### WHAT YOU SHOULD DO
Look below for the line containing "Where should I click to: Open Site". Reproduce it and every line after it exactly, and nothing more.

(Records from a data collection)
====

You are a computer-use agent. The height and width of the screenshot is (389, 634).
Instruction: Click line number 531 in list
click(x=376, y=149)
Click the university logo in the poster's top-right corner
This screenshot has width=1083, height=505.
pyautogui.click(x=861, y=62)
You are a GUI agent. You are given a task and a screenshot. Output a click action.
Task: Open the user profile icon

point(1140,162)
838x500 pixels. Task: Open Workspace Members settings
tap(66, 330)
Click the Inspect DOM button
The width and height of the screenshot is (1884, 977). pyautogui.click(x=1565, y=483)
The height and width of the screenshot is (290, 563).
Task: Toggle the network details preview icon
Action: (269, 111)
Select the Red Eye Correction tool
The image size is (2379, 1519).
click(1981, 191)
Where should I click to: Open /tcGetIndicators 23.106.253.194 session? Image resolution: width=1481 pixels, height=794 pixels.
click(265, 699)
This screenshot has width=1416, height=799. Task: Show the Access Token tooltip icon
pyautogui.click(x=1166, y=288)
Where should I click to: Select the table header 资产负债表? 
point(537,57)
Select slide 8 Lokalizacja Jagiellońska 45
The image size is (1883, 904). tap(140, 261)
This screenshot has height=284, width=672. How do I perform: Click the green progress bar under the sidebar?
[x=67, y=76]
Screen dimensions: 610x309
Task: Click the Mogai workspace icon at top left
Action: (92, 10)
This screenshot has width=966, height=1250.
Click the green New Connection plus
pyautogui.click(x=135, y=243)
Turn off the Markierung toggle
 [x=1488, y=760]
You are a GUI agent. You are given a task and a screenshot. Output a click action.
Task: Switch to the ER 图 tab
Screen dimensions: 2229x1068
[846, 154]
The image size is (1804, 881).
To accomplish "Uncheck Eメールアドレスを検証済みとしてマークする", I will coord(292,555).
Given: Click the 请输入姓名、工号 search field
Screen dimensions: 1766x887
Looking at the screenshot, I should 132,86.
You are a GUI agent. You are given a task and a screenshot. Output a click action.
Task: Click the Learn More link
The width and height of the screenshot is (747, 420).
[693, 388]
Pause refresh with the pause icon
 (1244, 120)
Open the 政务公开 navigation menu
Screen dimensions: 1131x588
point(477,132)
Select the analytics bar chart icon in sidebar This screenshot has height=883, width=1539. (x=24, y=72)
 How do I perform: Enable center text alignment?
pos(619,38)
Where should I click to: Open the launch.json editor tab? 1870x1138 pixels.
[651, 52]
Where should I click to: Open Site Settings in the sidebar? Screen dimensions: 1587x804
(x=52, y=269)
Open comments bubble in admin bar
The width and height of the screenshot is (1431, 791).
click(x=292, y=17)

====

### OUTPUT OF THE TASK
Where should I click to: Open Site Settings in the sidebar? Screen dimensions: 1587x804
(x=52, y=269)
Open comments bubble in admin bar
The width and height of the screenshot is (1431, 791).
click(x=292, y=17)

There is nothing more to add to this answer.